以下の麻雀対局の記事から、「早くも場がざわつく中、先にテンパイしたのは内川選手。」という語句を含むところで始まり「さらに5索をツモった内川選手のあがり。」で終わる部分を、一字一句変えずに抜き出してください。

本文 =>

◇ ◇ ◇

一見セオリーから外れたように見えた一打でしたが、それを聞いた実況の日吉辰哉プロも、浅井選手が7索を引き入れた時点で対子の形になっていた7索と六萬が場に1枚ずつ見えていることを受けた上で、

「バランスのとれた一打に感じます」

と返していました。

意外な一打にもしっかり意図があって、とても面白い局面だなと感じました。勉強になります。

早くも場がざわつく中、先にテンパイしたのは内川選手。

1索を対面の新井選手からポン。
ここはあえて目に見えて1枚しかない9索単騎で待ち構えます。

しかし直後、狙い通りの手順進行から絶好の3筒を引き入れた浅井選手が三色を完成させてのリーチ。ドラの8索をツモれば跳満からという大物手です。

さらに新井選手も追いつき、追っかけリーチとします。しかし三、六萬は残り全て浅井選手の手の中にあり、山には残っていませんでした。

直後、内川選手が5索を掴みますが、これは手替わりできるため打9索。2、5索のノベタンとします。

いきなり手がぶつかりましたが、結果は…

さらに5索をツモった内川選手のあがり。

◇ ◇ ◇

データ内容 =>
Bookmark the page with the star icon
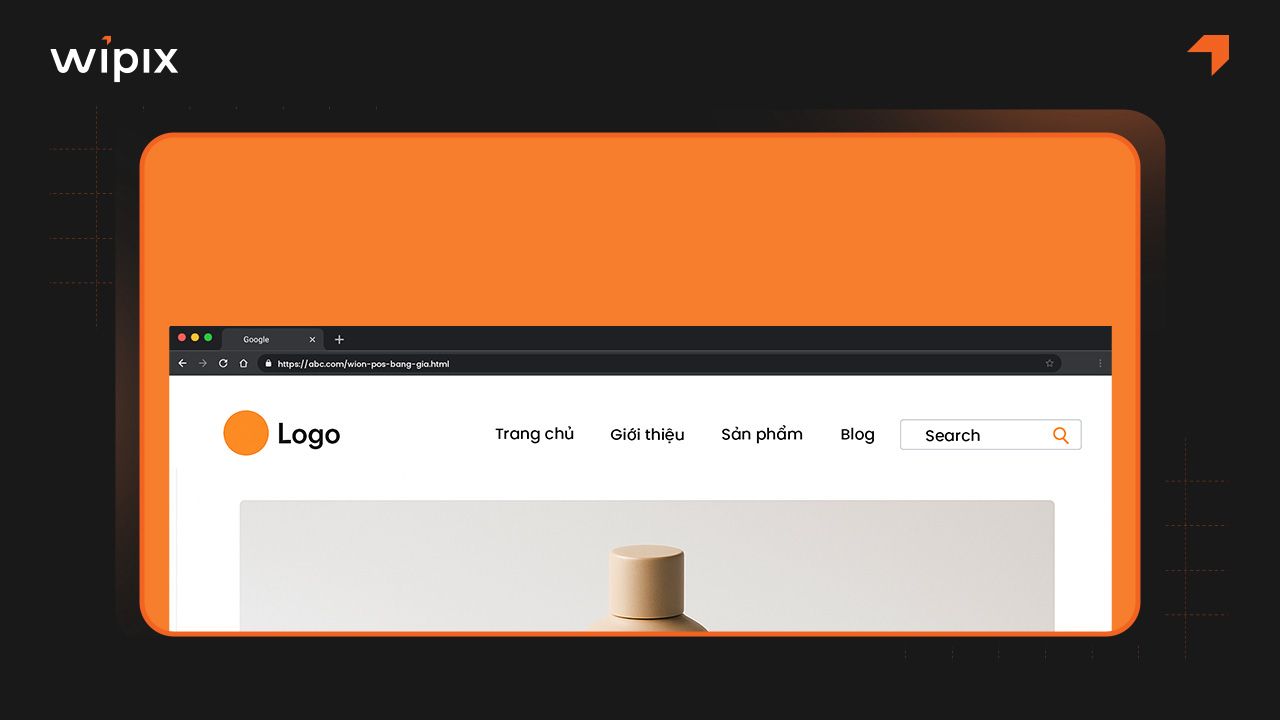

◇ ◇ ◇

解答 =>
早くも場がざわつく中、先にテンパイしたのは内川選手。

1索を対面の新井選手からポン。
ここはあえて目に見えて1枚しかない9索単騎で待ち構えます。

しかし直後、狙い通りの手順進行から絶好の3筒を引き入れた浅井選手が三色を完成させてのリーチ。ドラの8索をツモれば跳満からという大物手です。

さらに新井選手も追いつき、追っかけリーチとします。しかし三、六萬は残り全て浅井選手の手の中にあり、山には残っていませんでした。

直後、内川選手が5索を掴みますが、これは手替わりできるため打9索。2、5索のノベタンとします。

いきなり手がぶつかりましたが、結果は…

さらに5索をツモった内川選手のあがり。